YVONNE EPPS WRITES – The Vietnamese Idol culture might have some competition from some neighbors whose intentions might be more hostile than sensational.
Last month, Vietnam Net Bridge covered a story on “Idol culture” in Vietnam where it was found that fan clubs obsessively love their respective idols like Uyen Linh, My Tam and Thanh Hang, so much that they cause public disruptions. But are these idols regarded so highly now? Recently, it was found that Vietnamese celebrities are getting a bad rap as female singers and actors are showing off their wealth tastelessly to the much poorer public. According to Vietnam Net Bridge, “Big houses, fancy cars, luxury dresses, precious jewelries have become the measure of ‘ranking’ of Vietnamese celebrities.”
But Idol culture seems to be invaded by the fresh faces from South Korea.
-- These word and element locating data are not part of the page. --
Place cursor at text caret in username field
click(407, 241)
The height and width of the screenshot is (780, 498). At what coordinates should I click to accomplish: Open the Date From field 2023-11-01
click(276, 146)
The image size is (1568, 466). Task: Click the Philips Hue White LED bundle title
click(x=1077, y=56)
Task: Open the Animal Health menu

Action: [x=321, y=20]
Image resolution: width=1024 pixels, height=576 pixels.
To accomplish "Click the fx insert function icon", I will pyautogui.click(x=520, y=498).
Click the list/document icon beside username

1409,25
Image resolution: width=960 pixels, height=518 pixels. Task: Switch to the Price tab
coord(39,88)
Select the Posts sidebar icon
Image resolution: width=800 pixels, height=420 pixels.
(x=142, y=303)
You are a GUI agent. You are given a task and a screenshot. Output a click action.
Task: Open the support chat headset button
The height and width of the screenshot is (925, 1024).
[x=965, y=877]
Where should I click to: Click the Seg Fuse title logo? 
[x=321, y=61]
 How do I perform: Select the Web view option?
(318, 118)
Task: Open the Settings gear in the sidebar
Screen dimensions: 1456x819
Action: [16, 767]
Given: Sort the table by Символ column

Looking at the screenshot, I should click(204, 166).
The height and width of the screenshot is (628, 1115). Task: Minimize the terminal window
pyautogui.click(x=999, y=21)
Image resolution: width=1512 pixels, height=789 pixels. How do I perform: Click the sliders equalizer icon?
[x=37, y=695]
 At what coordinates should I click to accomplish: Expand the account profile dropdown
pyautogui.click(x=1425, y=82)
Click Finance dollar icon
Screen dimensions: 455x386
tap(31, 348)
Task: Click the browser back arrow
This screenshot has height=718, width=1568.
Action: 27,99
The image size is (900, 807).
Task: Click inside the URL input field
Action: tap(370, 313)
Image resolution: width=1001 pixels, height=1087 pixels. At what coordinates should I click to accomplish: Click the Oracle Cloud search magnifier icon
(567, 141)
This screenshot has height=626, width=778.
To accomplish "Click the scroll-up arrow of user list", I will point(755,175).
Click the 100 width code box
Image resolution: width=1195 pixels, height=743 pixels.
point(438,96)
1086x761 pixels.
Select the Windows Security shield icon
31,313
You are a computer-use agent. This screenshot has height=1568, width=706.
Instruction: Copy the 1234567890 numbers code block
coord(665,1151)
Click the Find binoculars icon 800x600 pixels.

In the latter part of 2012, the Korea Tourism Organization kicked off a tour around Vietnam to promote tourism in both counties which included many shows displaying South Korean art, especially a K-Pop festival that included sensational groups like BIGBANG, Dong Bang Shin Ki (DBSK) and Girl’s Generation (SNSD). Meanwhile, a university entrance exam triggered anger within the Vietnamese K-Pop fan community by asking students to comment on the statement “admiring idols is a cultural beauty, but [being crazy about] idols is a tragedy”. In retort, the students purposely failed this exam and created a Facebook group.
In a culture of stifled media freedom, a loss of idol culture in Vietnam to South Korea might be harmful to the growth of Vietnamese pop media. But fans do like SNSD and BIGBANG much like other fans in other countries, so this might be an epidemic of Idol culture shift worldwide.